If $f:\Bbb R\to \Bbb R$ defined by $f(x)=x^2+11, x\in \Bbb R$ then which of the following arguments is not true?

If $f:\Bbb R\to\Bbb R$ defined by $f(x)=x^2+11, x\in R$ then which of the following arguments is not true? State with justification.

1. It is one to one.

2. It is many to one

3. It is onto.

4. It is not bijective.

My Effort:

I guess the ans is $1$. But I neither know calculation nor the justification. Please help.

• your guess is wrong !! – adityaguharoy May 12 '17 at 10:47

1. $f(1)=f(-1)=12$ so 2 different $x$ map to the same value, so it is not 1-to-1
2. Many $x$ map to the same value (see 1.) so it is many-one
3. There is no real $x$ that maps to the value say $0$ ( in fact no $x$ maps to anything $\lt 11)$, thus it is not onto. onto meaning every element of the codomain ($\Bbb R$) is the image of some element in the domain (also $\Bbb R$)
4. It is not 1-1 or onto, so it is not bijective.
• @ÉvaristeGalois see update – PM. Mar 31 '17 at 14:01

Hint

Note that for $f:\Bbb R\to\Bbb R :x \mapsto x^2+11$, (hoover for extra hint):

• $f(x) = f(-x)$, so...

the function can't be one to one because...

• $f(x)=x^2+11 \ge 11$, so...

the function can't be onto because...

I can elaborate if this doesn't help; let me know via comments.

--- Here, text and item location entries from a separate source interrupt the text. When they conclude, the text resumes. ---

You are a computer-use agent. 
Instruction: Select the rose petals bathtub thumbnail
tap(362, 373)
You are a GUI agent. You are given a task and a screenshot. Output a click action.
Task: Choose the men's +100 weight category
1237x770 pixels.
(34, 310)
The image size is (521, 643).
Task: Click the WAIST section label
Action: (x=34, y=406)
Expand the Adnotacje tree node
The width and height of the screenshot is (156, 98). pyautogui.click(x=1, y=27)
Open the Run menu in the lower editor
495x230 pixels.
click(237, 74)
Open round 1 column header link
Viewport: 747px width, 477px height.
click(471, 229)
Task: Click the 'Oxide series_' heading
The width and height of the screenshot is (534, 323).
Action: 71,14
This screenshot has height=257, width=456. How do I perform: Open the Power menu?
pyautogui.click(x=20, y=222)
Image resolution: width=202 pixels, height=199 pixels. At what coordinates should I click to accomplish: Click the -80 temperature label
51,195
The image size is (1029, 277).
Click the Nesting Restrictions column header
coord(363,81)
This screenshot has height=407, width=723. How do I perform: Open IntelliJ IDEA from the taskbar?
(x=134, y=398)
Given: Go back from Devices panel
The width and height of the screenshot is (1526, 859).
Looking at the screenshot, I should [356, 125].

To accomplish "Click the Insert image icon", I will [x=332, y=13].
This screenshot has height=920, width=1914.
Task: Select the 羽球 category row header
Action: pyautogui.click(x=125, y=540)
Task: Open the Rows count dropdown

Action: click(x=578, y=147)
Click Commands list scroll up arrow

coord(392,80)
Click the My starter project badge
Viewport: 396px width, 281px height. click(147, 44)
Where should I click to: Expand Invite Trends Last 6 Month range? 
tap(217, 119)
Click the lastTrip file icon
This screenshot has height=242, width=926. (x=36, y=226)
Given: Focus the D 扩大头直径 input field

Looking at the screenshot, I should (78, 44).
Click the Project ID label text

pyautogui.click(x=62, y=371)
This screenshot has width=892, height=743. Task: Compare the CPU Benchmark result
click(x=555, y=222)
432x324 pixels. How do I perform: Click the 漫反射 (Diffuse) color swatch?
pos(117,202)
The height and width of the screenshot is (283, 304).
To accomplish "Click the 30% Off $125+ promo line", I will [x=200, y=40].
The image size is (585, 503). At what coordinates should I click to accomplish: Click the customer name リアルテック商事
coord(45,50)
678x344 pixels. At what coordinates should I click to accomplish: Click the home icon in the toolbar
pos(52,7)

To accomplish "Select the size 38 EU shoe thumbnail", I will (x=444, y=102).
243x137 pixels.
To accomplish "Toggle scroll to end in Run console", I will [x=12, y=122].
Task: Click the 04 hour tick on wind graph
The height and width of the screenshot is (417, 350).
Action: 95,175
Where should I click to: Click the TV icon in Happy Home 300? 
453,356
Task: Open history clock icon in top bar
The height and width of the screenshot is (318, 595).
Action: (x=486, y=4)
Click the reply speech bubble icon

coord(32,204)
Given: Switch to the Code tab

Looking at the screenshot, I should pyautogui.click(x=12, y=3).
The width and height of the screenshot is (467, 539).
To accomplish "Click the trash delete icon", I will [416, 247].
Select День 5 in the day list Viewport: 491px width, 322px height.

Addition after comment, referring to the hints above in the same order:

• if different $x$-values are mapped to the same value, a function is not one to one;
• a function is onto if all elements of the codomain are the image of some $x$-value(s).
In general if $f$ is a polynomial with distinct real roots then it cannot be one-one.